The National Association of Broadcasters says “a clear majority” of Americans oppose efforts to make radio stations pay fees for every song aired.
It cites a poll it commissioned that found 75 percent of respondents do not support a performance fee on radio stations and 85 percent “recognize the promotional value radio airplay brings to artists and their music.”
NAB EVP Dennis Wharton said, “This survey demonstrates that the more Americans know about a proposed performance tax, the more likely they are to they oppose it.”
The survey was funded by NAB and conducted by Wilson Research Strategies. NAB said it randomly surveyed 1,000 likely voters about the proposed legislation; respondents were given information about the issue from an article in The Wall Street Journal.

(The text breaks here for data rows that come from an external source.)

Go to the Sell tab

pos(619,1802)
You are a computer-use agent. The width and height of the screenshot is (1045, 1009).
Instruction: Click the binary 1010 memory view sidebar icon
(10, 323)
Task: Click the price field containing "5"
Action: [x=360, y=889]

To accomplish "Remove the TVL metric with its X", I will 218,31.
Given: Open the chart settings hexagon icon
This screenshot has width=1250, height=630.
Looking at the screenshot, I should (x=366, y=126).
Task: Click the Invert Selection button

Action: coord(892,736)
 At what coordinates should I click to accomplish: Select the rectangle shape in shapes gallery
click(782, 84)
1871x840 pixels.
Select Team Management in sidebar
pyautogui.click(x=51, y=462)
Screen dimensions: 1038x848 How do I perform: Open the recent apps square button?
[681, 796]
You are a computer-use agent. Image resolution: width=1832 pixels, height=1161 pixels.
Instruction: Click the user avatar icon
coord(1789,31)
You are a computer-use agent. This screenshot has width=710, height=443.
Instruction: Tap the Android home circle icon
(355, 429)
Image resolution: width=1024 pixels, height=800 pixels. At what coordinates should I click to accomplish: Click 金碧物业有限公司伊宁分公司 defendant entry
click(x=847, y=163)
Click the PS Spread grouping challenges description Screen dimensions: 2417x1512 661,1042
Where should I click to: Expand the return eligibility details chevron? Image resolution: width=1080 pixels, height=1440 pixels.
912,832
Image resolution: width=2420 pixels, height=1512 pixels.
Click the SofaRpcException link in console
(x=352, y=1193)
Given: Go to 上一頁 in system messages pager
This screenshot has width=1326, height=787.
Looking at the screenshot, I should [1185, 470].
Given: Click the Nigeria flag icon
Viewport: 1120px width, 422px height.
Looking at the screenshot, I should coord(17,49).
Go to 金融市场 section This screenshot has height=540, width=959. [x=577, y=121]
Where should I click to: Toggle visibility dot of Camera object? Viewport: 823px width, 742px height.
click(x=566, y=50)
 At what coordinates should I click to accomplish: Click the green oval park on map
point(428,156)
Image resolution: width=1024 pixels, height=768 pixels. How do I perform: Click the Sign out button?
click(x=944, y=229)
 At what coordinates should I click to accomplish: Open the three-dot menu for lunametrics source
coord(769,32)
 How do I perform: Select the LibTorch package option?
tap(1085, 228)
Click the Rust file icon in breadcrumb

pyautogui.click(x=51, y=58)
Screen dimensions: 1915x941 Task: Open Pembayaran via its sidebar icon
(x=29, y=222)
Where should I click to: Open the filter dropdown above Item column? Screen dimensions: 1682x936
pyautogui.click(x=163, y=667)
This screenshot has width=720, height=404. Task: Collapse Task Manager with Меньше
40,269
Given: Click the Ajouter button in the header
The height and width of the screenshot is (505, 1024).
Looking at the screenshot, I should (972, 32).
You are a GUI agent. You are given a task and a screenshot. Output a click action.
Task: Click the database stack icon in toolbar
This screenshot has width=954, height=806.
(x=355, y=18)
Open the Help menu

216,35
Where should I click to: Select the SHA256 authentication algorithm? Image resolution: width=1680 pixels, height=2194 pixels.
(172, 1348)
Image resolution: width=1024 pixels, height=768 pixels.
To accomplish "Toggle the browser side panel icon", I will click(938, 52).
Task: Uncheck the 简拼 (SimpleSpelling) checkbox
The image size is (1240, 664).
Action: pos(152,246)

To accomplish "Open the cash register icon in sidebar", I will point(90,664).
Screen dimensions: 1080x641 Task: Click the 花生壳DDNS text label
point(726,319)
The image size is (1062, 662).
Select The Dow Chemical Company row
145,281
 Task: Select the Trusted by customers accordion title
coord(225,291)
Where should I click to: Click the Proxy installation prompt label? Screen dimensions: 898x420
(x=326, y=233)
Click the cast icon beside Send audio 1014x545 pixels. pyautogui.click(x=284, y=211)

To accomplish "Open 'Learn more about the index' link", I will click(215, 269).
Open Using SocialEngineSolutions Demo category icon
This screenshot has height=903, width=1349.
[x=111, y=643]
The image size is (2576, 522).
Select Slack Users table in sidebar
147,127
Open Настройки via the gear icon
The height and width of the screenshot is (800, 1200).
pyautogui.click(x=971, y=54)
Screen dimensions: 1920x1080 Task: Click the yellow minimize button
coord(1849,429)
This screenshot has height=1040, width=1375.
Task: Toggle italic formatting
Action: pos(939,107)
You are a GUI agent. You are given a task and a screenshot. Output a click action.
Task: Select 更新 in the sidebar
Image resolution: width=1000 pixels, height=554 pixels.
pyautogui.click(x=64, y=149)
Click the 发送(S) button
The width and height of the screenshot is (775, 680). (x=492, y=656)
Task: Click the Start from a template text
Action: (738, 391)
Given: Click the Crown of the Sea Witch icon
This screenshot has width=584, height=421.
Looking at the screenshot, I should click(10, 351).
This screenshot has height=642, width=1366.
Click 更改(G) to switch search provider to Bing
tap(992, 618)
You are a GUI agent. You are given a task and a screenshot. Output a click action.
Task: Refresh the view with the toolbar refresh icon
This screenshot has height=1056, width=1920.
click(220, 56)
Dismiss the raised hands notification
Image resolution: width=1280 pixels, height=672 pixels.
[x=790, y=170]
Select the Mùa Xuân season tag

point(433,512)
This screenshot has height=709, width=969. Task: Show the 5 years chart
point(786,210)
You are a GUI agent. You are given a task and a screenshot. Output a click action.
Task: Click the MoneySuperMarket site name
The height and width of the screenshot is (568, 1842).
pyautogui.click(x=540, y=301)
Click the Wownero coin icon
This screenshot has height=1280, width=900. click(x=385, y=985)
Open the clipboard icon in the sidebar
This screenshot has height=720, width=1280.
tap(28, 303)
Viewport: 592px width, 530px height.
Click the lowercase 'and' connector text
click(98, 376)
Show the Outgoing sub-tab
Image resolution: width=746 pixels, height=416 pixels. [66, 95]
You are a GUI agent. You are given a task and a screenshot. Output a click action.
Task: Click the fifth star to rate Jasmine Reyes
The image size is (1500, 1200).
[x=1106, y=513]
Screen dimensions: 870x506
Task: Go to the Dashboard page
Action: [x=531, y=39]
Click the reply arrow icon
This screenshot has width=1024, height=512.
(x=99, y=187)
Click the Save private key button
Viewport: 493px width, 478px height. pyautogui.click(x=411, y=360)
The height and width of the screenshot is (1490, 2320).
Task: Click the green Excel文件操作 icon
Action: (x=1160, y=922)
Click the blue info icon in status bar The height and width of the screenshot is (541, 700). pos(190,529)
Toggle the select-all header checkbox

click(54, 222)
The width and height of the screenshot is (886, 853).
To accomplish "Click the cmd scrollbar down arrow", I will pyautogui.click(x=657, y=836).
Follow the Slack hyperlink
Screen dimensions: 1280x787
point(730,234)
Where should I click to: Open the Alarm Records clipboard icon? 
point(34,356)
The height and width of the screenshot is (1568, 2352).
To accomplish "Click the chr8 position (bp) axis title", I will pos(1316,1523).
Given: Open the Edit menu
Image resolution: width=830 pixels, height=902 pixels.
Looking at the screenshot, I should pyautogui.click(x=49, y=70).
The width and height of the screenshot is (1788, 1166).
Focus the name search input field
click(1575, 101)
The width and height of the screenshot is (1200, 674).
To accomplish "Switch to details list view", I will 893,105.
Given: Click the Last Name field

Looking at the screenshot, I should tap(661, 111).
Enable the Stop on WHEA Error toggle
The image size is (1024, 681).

Here is NAB’s summary of what the respondents were told:
The referenced Wall Street Journal article stated that the legislation “would force radio companies to pay royalties [fees] of as much as $500 million a year to record labels and artists whose music they play.” The article went on to say that “any additional expenses could send [radio companies] one step closer to financial restructuring.” After being provided with these excerpts, poll participants were asked whether they would “favor or oppose the performance fee, requiring local radio stations to pay a fee for every song they play”. Results showed that 60 percent “definitely opposed,” 12 percent “probably opposed” and 3 percent “leaned opposed.”
As part of the survey, 85 percent of those polled agreed with the statement that read, “Songs played on the radio help drive music sales, generating record sales annually for performers.” Results here showed that 64 percent “strongly agreed” and 21 percent “somewhat agreed” with the statement.